The division commander interrupted the impassioned remarks of the chief of the agricultural section. Then the AID mission chief spoke with a gentle smile.

“Well, I find the criticisms of the section chief very useful. The insight to look straight into a problem is also quite important for the success of our pacification settlement project.”

That idiot, Pham Quyen thought worriedly, he does not realize that even when individually the Americans seem lenient toward criticisms and infinitely sincere in accepting them, the American organizations will drive the millions of teeth in their saw blades home and American corporations will leave not a single screw loose when their interests are at stake.

Pham Quyen had been entertaining a plan to seek endorsement of a bold expansion of his own mandate. If the atmosphere of the meeting continued to unfold along the same lines, he would seize the moment to propose more autonomous execution of the project plan. Autonomy! What a seductive and beautiful word! It would mean laying his hands on power reaching from distribution to consumption of the full range of goods. For instance, if the task is one necessitating a payment in good old green US dollars, in the name of autonomy you can have a briefcase full of clean, crisp freshly printed mainland US dollars brought straight from the window at the Chase Manhattan Bank in Saigon to the provincial government office. The ultra-sincere chief of the agriculture section, his face flushed by the encouragement he had received by the AID mission representative, resumed his lecture with renewed emphasis.

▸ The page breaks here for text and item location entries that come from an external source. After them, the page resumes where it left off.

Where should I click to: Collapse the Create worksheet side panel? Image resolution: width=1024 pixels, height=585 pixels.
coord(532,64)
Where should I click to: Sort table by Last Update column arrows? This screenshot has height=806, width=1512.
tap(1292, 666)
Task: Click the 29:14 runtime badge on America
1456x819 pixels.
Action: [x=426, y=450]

“The support we're receiving at present has too many strings attached. These conditions, indeed, can aggravate corruption in the course of utilization of the support. We have the chief of the education section here today, and we all know that a large quantity of milk is being received for the grammar school children. In this case, for example, the price for the milk is supposed to be paid in dollars from our allotments of hard currency aid, but milk procurement has become very complicated because of two factors. First, due to the contract arranged by the US government, the milk is shipped from the east coast of the US instead of the west coast. That makes the transportation expense extremely high. What makes it even more intriguing is that we can easily buy the same quality milk from Singapore at about half the price.

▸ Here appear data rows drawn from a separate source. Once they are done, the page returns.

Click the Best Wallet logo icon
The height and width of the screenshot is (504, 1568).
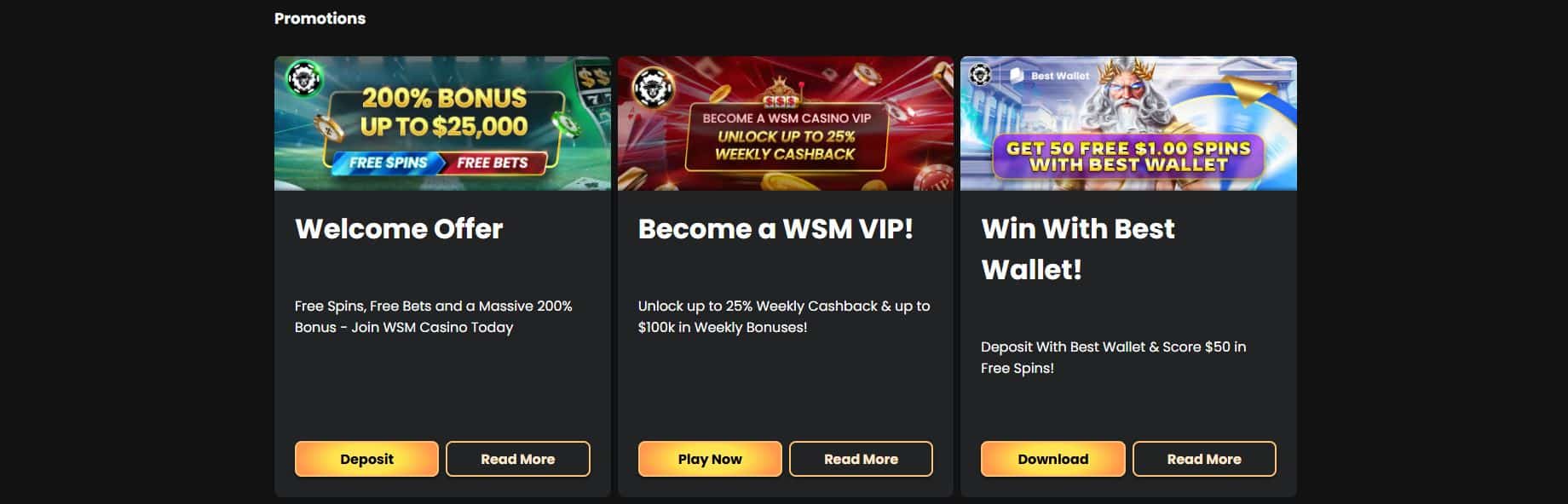[x=1017, y=75]
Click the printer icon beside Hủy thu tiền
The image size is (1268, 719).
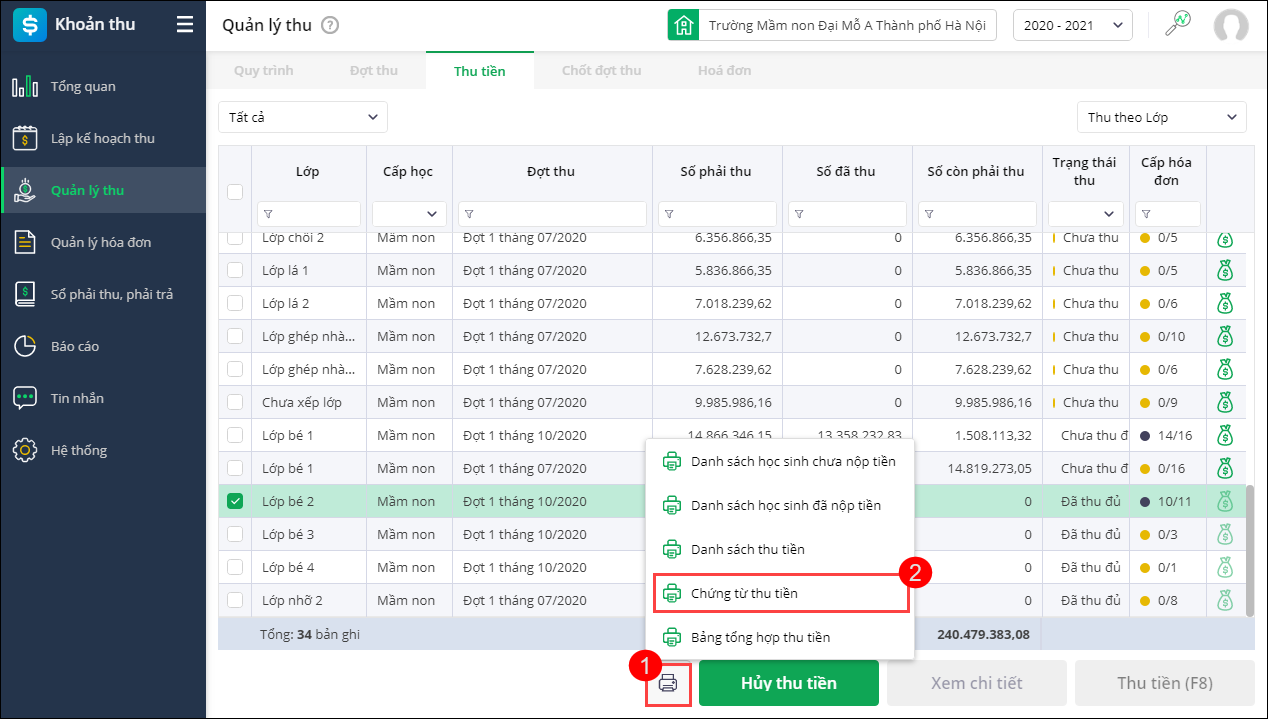click(x=668, y=684)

“Even if the American government will not let us use dollars to buy the goods from Singapore, they could at least let us buy at a cheaper cost from the west coast. I'm inclined to think we are looking here at the results of manipulations by American businessmen of the US Congress. Problems of this nature should be closely examined when we plan procurements of necessary supplies with aid funds for the phoenix hamlets project.”

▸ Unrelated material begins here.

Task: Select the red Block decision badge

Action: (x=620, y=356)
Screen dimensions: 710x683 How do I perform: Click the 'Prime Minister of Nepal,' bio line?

Pham Quyen had a feeling that the section chief was trying his best to make a strong impression on the AID mission, hoping the Americans would be favorably impressed with him as a conscientious government official. But Pham Quyen knew very well that neither the Americans nor the Vietnamese would touch on the deeper and more fundamental issues. He cleared his throat and spoke.

“The section chief's comments are so candid and pertinent that I feel my mind unburdened. I am not sure how many candid opinions must be exchanged and impediments discussed in order to promote the pacification resettlement project. Due to time pressure, in any case, we must move on to the main topic. From now on, please restrict yourselves in your remarks to the phoenix hamlet project. Does the chief of the education section have any other comments to make?”

“Yes, I'd like to reflect on a few points of trial-and-error I observed in the past with the strategic hamlets program. I'm a man who is fond of comedies at the movie theater, but I have no wish to be a fool myself. At the time of the Diem regime, the American secretary of state boasted that seven million Vietnamese people were living in over a thousand strategic hamlets and that his plan was to erect three thousand such villages by the mid-1960s. In reality, not many of the strategic hamlets were of any use. Some were little more than symbols marked on the maps in undefended zones and a great number of the strategic hamlets existed only on paper.

“The resettlement funds that were supposed to be distributed to the farmers disappeared on the way and usually never reached their hands. Sometimes not even the weapons for local militias to be raised in the supposedly self-defending strategic hamlets were supplied. Large quantities of these weapons found their way into the black market.

“When high government officials and their US advisors paid visits to model strategic hamlets, the local authorities would go to another area and dig up lots of orange and papaya trees and bring them back hastily to set up an attractive plantation. As soon as the inspection party was gone, the trees were dug up again and returned to their owners. It was around then that the people in the cities started calling the strategic hamlets ‘America Towns.'

“The US military flew their helicopters in from all directions and dropped all sorts of things. White ceramic toilet bowls, chocolates, and even thousands of condoms to use for birth control. They gave marbles and yoyos to children suffering from nutritional deficiencies, and delivered comic books . . . Anyhow, they visited the hamlets to check the results of the advisors' policies, distributed the fundamental freedoms described in their own informational pamphlets on pacification, then returned and reported to their superiors that they had secured the friendship and goodwill of the villagers and that they were now on the side of America.”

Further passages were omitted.